> CHALLENGE: Copy the following material verbatim, starting at the line containing "This screenshot has height=702, width=680." and ending after the line containing "click(225, 410)". Reproduce only those lines.
--*--
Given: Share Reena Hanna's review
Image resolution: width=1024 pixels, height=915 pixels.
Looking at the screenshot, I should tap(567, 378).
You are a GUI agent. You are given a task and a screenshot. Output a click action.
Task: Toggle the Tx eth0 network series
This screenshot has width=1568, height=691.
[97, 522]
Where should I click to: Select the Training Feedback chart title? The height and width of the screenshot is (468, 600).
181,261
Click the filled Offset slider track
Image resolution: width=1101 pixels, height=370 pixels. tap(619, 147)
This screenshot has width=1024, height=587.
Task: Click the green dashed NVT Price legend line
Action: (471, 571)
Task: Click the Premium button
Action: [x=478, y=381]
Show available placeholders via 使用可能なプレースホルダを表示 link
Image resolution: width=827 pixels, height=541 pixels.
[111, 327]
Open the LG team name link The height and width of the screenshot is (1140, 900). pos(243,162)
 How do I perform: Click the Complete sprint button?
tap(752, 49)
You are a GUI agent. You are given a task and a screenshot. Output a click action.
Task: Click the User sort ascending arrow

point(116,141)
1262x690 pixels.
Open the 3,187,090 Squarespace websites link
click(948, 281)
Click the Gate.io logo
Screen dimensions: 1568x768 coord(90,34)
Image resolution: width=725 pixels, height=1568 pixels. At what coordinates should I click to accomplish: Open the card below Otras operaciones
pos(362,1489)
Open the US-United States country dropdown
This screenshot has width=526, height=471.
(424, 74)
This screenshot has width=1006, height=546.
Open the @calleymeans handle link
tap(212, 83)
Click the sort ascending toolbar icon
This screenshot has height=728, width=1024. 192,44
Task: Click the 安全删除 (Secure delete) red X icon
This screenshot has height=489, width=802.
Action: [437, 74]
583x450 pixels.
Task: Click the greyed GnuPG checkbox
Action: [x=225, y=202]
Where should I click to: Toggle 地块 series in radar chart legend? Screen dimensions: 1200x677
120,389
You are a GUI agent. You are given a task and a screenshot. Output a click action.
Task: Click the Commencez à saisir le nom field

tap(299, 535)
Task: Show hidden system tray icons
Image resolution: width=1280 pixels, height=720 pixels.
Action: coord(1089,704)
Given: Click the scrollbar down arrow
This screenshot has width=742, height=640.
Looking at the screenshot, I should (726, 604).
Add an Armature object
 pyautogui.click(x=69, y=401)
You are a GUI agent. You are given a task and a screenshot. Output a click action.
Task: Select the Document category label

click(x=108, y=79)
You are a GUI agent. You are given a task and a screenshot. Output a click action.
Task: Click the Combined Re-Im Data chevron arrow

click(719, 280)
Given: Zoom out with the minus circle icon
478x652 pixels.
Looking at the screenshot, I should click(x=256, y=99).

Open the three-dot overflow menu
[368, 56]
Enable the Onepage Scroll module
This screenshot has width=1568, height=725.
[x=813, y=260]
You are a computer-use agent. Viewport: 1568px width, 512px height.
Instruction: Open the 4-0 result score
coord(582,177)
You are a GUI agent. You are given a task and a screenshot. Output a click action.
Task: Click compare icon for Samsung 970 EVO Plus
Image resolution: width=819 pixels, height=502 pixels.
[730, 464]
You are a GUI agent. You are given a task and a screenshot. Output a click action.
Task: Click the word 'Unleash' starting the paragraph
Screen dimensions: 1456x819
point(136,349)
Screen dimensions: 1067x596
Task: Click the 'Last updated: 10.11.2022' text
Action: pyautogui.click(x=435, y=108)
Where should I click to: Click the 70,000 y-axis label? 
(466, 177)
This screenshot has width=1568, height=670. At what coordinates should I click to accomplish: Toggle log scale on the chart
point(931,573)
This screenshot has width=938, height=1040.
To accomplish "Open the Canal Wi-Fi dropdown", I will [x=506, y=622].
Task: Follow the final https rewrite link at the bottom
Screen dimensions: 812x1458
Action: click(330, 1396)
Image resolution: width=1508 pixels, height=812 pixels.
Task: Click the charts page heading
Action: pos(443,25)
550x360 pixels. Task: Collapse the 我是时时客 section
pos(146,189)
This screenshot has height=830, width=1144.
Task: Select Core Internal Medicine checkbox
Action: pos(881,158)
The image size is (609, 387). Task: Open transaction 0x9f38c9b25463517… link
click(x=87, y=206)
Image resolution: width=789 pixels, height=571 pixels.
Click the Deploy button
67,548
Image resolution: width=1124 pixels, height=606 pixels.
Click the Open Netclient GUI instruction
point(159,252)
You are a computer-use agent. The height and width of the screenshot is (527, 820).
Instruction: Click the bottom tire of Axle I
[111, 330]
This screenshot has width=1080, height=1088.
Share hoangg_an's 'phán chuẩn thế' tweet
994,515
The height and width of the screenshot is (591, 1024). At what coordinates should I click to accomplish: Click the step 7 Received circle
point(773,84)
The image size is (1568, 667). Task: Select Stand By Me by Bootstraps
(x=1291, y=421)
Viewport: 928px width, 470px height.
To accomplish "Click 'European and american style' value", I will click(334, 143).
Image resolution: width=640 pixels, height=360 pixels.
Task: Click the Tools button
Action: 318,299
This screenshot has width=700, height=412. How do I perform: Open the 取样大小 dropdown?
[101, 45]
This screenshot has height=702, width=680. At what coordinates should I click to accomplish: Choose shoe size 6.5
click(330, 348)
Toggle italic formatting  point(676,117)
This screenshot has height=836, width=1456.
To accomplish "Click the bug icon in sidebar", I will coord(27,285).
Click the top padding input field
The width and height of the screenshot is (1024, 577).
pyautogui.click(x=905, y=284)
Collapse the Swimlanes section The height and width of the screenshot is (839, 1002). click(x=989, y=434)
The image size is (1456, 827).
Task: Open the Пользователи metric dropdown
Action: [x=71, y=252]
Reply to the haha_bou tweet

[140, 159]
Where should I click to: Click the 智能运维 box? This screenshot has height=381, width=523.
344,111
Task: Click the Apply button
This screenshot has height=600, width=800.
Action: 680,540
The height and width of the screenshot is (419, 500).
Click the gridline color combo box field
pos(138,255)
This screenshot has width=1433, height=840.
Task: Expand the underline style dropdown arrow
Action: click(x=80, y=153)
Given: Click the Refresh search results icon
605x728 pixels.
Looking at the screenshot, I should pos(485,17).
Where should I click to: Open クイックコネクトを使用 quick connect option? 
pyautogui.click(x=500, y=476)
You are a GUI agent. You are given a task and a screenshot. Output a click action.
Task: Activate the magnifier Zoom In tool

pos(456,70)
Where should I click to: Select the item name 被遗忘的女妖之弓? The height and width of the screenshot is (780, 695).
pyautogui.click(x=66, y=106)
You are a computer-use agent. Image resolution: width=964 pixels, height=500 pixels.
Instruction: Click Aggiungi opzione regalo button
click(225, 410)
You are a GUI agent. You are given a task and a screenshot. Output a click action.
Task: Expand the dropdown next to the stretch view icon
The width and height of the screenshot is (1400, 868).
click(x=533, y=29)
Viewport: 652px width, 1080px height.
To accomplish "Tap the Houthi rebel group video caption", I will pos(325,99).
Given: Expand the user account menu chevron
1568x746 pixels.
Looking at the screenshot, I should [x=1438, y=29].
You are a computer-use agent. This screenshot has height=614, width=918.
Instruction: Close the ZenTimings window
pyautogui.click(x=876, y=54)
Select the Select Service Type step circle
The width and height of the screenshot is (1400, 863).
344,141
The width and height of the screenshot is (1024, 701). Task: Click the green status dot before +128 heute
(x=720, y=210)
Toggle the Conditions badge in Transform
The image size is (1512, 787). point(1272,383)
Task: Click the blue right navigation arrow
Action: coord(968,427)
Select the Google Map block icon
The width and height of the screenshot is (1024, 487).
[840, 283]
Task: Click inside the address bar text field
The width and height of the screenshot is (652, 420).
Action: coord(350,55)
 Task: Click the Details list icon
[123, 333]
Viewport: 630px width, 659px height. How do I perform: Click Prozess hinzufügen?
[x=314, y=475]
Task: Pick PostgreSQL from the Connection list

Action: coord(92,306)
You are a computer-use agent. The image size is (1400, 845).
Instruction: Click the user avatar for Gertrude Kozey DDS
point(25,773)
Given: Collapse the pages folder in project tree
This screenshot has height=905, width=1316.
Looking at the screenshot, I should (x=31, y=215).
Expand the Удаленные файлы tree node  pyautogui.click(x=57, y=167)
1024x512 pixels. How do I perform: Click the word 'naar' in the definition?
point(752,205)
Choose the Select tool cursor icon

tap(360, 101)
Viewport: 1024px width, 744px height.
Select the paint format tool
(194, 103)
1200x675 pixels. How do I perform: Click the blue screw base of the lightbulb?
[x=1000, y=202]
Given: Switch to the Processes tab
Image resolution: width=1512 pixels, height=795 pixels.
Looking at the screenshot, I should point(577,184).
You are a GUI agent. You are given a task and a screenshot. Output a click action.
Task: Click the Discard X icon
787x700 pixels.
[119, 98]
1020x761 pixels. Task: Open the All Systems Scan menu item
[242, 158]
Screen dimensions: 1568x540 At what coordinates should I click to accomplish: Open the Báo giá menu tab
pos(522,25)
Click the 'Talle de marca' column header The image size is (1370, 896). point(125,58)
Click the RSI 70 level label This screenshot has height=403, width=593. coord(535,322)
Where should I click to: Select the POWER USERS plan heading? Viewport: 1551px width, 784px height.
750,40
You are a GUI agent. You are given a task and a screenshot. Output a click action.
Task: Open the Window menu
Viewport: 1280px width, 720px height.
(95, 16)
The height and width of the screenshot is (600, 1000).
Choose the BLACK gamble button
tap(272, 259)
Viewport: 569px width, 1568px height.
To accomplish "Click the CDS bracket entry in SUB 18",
--*--
> PROBLEM SOLUTION:
This screenshot has height=702, width=680. At what coordinates should I click to accomplish: Choose shoe size 6.5
click(330, 348)
Toggle italic formatting  point(676,117)
This screenshot has height=836, width=1456.
To accomplish "Click the bug icon in sidebar", I will coord(27,285).
Click the top padding input field
The width and height of the screenshot is (1024, 577).
pyautogui.click(x=905, y=284)
Collapse the Swimlanes section The height and width of the screenshot is (839, 1002). click(x=989, y=434)
The image size is (1456, 827).
Task: Open the Пользователи metric dropdown
Action: [x=71, y=252]
Reply to the haha_bou tweet

[140, 159]
Where should I click to: Click the 智能运维 box? This screenshot has height=381, width=523.
344,111
Task: Click the Apply button
This screenshot has height=600, width=800.
Action: 680,540
The height and width of the screenshot is (419, 500).
Click the gridline color combo box field
pos(138,255)
This screenshot has width=1433, height=840.
Task: Expand the underline style dropdown arrow
Action: click(x=80, y=153)
Given: Click the Refresh search results icon
605x728 pixels.
Looking at the screenshot, I should pos(485,17).
Where should I click to: Open クイックコネクトを使用 quick connect option? 
pyautogui.click(x=500, y=476)
You are a GUI agent. You are given a task and a screenshot. Output a click action.
Task: Activate the magnifier Zoom In tool

pos(456,70)
Where should I click to: Select the item name 被遗忘的女妖之弓? The height and width of the screenshot is (780, 695).
pyautogui.click(x=66, y=106)
You are a computer-use agent. Image resolution: width=964 pixels, height=500 pixels.
Instruction: Click Aggiungi opzione regalo button
click(225, 410)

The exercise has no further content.